CPAN Day - start your engines!
CPAN Day (August 16th, UTC) is nearly here. Someone asked me what the goals are, if any, for CPAN Day. When BOOK came up with the idea, we both thought it was an opportunity to celebrate CPAN, but also a chance to reflect on how we got here, and to think about how we can keep driving it forward.
I also saw it as an opportunity to bang on my curation drum — give everyone ideas for how they might improve their distributions, or those of others, and in doing so improve the overall quality of CPAN.
CPAN was created by us, for us, so do whatever feels right to you.
If you do something for CPAN Day, please tweet about it with the #cpanday hashtag.
The main goal is to have some fun doing CPAN-related things, but in the process there are a few records I wonder if we might break:
- The most releases done in a single day was 150, on 13th June 2012.
- The most authors who released in a single day was 74, on 24th November 2009.
- The most neocpanisms in a single day was 41, on 22nd November 2012. A neocpanism is the first upload of a new CPAN distribution.
- The most releases in a month is 2427, in May 2013. As I write this, there have been 1250 releases in August so far. We're not going to beat the record tomorrow, but maybe we can push ourselves a lot closer.
Things to do
If you've already released things to CPAN, here's a list of suggestions for things you might consider doing on CPAN Day:
- Give your modules a good abstract.
- Give your modules a good SYNOPSIS.
- Give your modules a good SEE ALSO section.
- Make the first paragraph of DESCRIPTION count.
- Get 'CPANTS clean'.
- Make sure your distributions have the right name.
- Consider renaming a module.
- Fix some bugs.
- Fix your CPAN Testers failures.
- Check your test coverage with Devel::Cover.
- Ackowledge your contributors.
- Make sure your RT tickets have a severity.
- Put your distributions on github.
- Specify the min perl version.
- Try Travis continuous integration.
- Mark your modules as adoptable if you're not interested in maintaining them.
- Consider bumping your version number to 1.x, if your module is stable.
If you haven't uploaded anything to CPAN yet, then this is a perfect day to start.
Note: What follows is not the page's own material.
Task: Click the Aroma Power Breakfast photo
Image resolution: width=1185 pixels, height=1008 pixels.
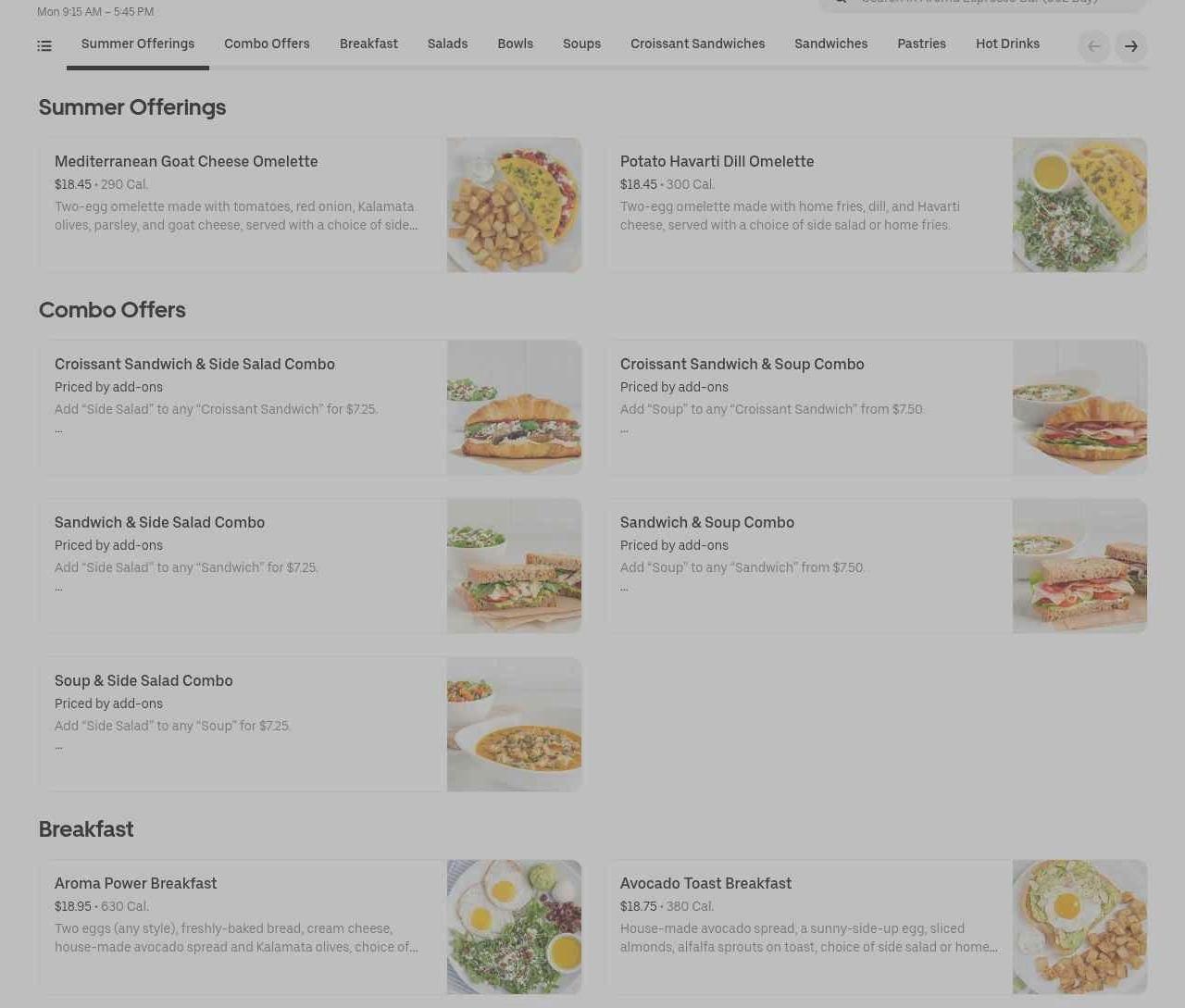Action: [x=514, y=927]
It doesn't have to be perfect; in fact it doesn't need to satisfy any of the points above — you can do those later.
Other things you could do on CPAN Day:
- Contribute to someone else's distribution, perhaps doing something from the above list. You could submit a pull request, a bug report, or email the author using their CPAN email address.
- Release some of your work code to CPAN (ensure you have permission to do this!).
- Thank a CPAN author.
- Have a whipupathon. That's a whipupitude hackathon: give yourself an hour to knock up the first version of something you've been meaning to do. Maybe a new module, or maybe playing with someone else's module.
- Remove a distribution from CPAN entirely.
- Delete old releases from your PAUSE author directory.
- Hug someone.
- Blog about CPAN: a module you like, ideas for how we can improve CPAN, or what things are wrong with CPAN.
- Adopt a module. You might not get to adopt on CPAN Day, but you could find a module or two from the adoption list, then email the author.
- Have a play with a different programming language, and its community's equivalent of CPAN, if there is one. What can we learn from them?
- Join GitTip if you haven't already, then join the Perl community, and possibly tip a CPAN author.
- Review a module on CPAN Ratings.
- Talk to someone in your family you've haven't spoken to for a while.
- Subscribe to Perl Weekly, if you haven't already. It's a weekly email newsletter of what's been going on in the Perl community. Here's a list of similar newsletters for a range of programming languages.
- Submit a proposal to a local Perl, or other, workshop.
- Start submitting test reports to CPAN Testers for modules you install.
- Donate some money to the Perl foundation.
A final reminder: CPAN time is UTC, not your local time.